Task 1
Repeat the entries exactly, starting at the line that contains "Where should I click to: Click the Runner" and running through the last line of the entries.

Reading passage

Hi Idoor,
The regex in the example is the pattern which matches MySQL logs. What you have
to do is write a regex that maps your data and extracts the fields. Just
eyeballing it you might have something like:
(\d{2} \w{3} \d{4}) (\d{2}:\d{2}:\d{2})\s\([.+?\])\s(.+?)\[(.+?)\]
(Note: you’ll have to add an additional \ before every slash)
This regex has 5 capturing groups, so you’ll need to define 5 fields in the
schema section of the format plugin. I would test this out on regexpal.com
<http://regexpal.com/> or regex101.com <http://regex101.com/> and see if it
works.
—C
> On Nov 14, 2018, at 11:40, idoor do <[email protected]> wrote:
>
> Hi Charles,
>
> Thanks for your help, now I got it working the mysql log file, but I have
> issues with a different log file format like this:
>
> 01 Oct 2018 09:30:32 [ID# ] - Query Request [ Datasource : tydy ]
>
> So the eventDate is 01 Oct 2018
> the eventTime is 09:30:32
> the PID as string is [ID# ]
> action as string is - Query Request
> query as string is . [ Datasource : tydy ]
>
> so how the log plugin knows the boundaries among all the neighboring
> fields? right now I got
> *Error: PARSE ERROR: Too many errors. Max error threshold exceeded.*
> in the sqline.log, it said Unmatached line: 01 Oct 2018 09:30:33 [ID# ] -
> Query Request [ Datasource : tydy ]
>
> The config I am using is as follows:
>
> "log": {
> "type": "logRegex",
> "regex":
> "(\\d{6})\\s(\\d{2}:\\d{2}:\\d{2})\\s+(\\d+)\\s(\\w+)\\s+(.+)",
> "extension": "log",
> "maxErrors": 10,
> "schema": [
> {
> "fieldName": "eventDate",
> "fieldType": "DATE",
> "format": "dd MMM yyyy"
> },
> {
> "fieldName": "eventTime",
> "fieldType": "TIME",
> "format": "HH:mm:ss"
> },
> {
> "fieldName": "PID"
> },
> {
> "fieldName": "action"
> },
> {
> "fieldName": "query"
> }
> ]
> }
>
> Thanks very much for your help.

Task 2
Summarize the thread about writing a log-parsing regex in two sentences.

Source material
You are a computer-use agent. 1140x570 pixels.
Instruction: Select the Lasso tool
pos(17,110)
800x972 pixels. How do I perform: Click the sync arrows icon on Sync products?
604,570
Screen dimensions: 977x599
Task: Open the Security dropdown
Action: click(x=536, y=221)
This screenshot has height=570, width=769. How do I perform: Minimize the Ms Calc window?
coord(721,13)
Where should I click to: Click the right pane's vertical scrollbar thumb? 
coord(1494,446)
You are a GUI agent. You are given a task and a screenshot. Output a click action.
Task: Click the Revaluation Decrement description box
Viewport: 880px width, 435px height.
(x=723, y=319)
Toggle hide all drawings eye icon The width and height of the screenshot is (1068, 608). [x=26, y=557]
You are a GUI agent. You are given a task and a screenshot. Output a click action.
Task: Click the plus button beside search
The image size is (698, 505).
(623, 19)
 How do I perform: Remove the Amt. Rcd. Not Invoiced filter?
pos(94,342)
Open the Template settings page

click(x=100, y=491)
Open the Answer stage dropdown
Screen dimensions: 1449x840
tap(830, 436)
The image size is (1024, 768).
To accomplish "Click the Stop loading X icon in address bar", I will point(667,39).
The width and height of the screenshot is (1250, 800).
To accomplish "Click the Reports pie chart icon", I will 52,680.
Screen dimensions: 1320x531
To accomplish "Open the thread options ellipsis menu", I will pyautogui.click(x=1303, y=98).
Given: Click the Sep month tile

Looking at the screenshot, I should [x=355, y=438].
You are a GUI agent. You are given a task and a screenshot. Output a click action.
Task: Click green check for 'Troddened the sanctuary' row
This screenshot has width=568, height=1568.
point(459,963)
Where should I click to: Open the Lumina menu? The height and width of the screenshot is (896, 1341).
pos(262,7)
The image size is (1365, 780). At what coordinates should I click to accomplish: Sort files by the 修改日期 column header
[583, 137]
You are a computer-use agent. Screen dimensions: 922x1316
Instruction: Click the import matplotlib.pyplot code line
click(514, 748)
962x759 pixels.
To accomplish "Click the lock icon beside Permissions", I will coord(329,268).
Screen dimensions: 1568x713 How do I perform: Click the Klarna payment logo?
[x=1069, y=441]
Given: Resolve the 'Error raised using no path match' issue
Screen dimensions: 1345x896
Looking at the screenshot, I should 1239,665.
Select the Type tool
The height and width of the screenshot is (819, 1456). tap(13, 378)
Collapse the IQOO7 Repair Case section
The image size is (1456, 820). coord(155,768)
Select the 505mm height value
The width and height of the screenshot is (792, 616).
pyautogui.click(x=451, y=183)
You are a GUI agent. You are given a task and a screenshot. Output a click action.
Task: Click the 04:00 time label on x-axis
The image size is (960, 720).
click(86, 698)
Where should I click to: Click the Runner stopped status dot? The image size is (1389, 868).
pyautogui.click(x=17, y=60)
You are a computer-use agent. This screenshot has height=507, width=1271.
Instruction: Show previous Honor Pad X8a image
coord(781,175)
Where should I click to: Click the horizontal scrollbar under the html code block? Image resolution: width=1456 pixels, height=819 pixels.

Exercise response 1
Where should I click to: Click the Runner stopped status dot? The image size is (1389, 868).
pyautogui.click(x=17, y=60)
You are a computer-use agent. This screenshot has height=507, width=1271.
Instruction: Show previous Honor Pad X8a image
coord(781,175)
Where should I click to: Click the horizontal scrollbar under the html code block? Image resolution: width=1456 pixels, height=819 pixels.

Exercise response 2
After getting the MySQL log file working, idoor asks how the log plugin separates neighboring fields in a different log format, which produces a "Too many errors" parse error, and shares the config being used. Charles replies that a regex mapping the data and extracting the fields has to be written, suggests one with five capturing groups that need five matching schema fields, and recommends testing it on regexpal.com or regex101.com.